DATASET ENTRIES:

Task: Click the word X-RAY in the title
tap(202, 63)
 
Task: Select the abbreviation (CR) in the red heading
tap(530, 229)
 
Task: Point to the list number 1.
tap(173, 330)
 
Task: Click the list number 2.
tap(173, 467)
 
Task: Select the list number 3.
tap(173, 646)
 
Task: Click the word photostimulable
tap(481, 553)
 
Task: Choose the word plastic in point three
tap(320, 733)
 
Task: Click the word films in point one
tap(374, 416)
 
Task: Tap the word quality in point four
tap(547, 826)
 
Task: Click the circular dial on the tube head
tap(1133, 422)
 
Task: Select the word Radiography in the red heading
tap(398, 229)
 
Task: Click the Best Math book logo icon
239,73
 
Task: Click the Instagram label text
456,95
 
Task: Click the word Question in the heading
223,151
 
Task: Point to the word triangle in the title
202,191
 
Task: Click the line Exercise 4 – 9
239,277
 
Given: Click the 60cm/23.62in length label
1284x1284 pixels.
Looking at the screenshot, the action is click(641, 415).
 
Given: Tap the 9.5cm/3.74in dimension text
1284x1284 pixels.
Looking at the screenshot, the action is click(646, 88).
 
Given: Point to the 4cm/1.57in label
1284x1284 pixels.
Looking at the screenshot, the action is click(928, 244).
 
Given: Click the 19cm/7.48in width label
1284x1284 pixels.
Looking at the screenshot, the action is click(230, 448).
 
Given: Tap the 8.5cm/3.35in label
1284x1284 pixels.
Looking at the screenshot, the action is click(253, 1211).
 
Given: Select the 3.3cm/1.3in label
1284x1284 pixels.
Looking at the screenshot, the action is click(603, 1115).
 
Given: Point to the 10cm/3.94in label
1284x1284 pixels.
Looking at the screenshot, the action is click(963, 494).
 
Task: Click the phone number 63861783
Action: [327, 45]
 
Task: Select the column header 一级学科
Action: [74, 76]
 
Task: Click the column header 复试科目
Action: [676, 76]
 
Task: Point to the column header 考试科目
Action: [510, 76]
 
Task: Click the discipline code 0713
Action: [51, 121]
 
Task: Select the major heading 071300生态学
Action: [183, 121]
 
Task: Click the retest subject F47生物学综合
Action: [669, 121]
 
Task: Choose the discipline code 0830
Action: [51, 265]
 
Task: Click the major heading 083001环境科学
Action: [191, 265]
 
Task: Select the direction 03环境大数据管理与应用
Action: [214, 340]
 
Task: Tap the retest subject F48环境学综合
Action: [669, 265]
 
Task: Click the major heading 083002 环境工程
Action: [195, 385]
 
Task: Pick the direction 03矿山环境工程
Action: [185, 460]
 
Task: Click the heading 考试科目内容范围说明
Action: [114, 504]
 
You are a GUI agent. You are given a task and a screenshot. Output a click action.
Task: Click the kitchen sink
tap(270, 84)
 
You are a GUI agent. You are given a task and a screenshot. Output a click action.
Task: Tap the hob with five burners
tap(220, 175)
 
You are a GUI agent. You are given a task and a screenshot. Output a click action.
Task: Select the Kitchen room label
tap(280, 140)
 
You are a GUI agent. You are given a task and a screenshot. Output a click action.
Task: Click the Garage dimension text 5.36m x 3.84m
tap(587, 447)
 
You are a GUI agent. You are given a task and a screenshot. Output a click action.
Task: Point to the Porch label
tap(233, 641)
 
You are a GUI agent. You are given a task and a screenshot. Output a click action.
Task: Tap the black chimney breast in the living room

THE REQUEST:
Please write out all of the records above word for word, keeping every line unchanged and in the same order.

COMPLETE OUTPUT:
Task: Click the word X-RAY in the title
tap(202, 63)
 
Task: Select the abbreviation (CR) in the red heading
tap(530, 229)
 
Task: Point to the list number 1.
tap(173, 330)
 
Task: Click the list number 2.
tap(173, 467)
 
Task: Select the list number 3.
tap(173, 646)
 
Task: Click the word photostimulable
tap(481, 553)
 
Task: Choose the word plastic in point three
tap(320, 733)
 
Task: Click the word films in point one
tap(374, 416)
 
Task: Tap the word quality in point four
tap(547, 826)
 
Task: Click the circular dial on the tube head
tap(1133, 422)
 
Task: Select the word Radiography in the red heading
tap(398, 229)
 
Task: Click the Best Math book logo icon
239,73
 
Task: Click the Instagram label text
456,95
 
Task: Click the word Question in the heading
223,151
 
Task: Point to the word triangle in the title
202,191
 
Task: Click the line Exercise 4 – 9
239,277
 
Given: Click the 60cm/23.62in length label
1284x1284 pixels.
Looking at the screenshot, the action is click(641, 415).
 
Given: Tap the 9.5cm/3.74in dimension text
1284x1284 pixels.
Looking at the screenshot, the action is click(646, 88).
 
Given: Point to the 4cm/1.57in label
1284x1284 pixels.
Looking at the screenshot, the action is click(928, 244).
 
Given: Click the 19cm/7.48in width label
1284x1284 pixels.
Looking at the screenshot, the action is click(230, 448).
 
Given: Tap the 8.5cm/3.35in label
1284x1284 pixels.
Looking at the screenshot, the action is click(253, 1211).
 
Given: Select the 3.3cm/1.3in label
1284x1284 pixels.
Looking at the screenshot, the action is click(603, 1115).
 
Given: Point to the 10cm/3.94in label
1284x1284 pixels.
Looking at the screenshot, the action is click(963, 494).
 
Task: Click the phone number 63861783
Action: [327, 45]
 
Task: Select the column header 一级学科
Action: [74, 76]
 
Task: Click the column header 复试科目
Action: [676, 76]
 
Task: Point to the column header 考试科目
Action: [510, 76]
 
Task: Click the discipline code 0713
Action: [51, 121]
 
Task: Select the major heading 071300生态学
Action: [183, 121]
 
Task: Click the retest subject F47生物学综合
Action: [669, 121]
 
Task: Choose the discipline code 0830
Action: [51, 265]
 
Task: Click the major heading 083001环境科学
Action: [191, 265]
 
Task: Select the direction 03环境大数据管理与应用
Action: [214, 340]
 
Task: Tap the retest subject F48环境学综合
Action: [669, 265]
 
Task: Click the major heading 083002 环境工程
Action: [195, 385]
 
Task: Pick the direction 03矿山环境工程
Action: [185, 460]
 
Task: Click the heading 考试科目内容范围说明
Action: [114, 504]
 
You are a GUI agent. You are given a task and a screenshot. Output a click action.
Task: Click the kitchen sink
tap(270, 84)
 
You are a GUI agent. You are given a task and a screenshot. Output a click action.
Task: Tap the hob with five burners
tap(220, 175)
 
You are a GUI agent. You are given a task and a screenshot. Output a click action.
Task: Select the Kitchen room label
tap(280, 140)
 
You are a GUI agent. You are given a task and a screenshot. Output a click action.
Task: Click the Garage dimension text 5.36m x 3.84m
tap(587, 447)
 
You are a GUI agent. You are given a task and a screenshot. Output a click action.
Task: Point to the Porch label
tap(233, 641)
 
You are a GUI agent. You are given a task and a screenshot. Output a click action.
Task: Tap the black chimney breast in the living room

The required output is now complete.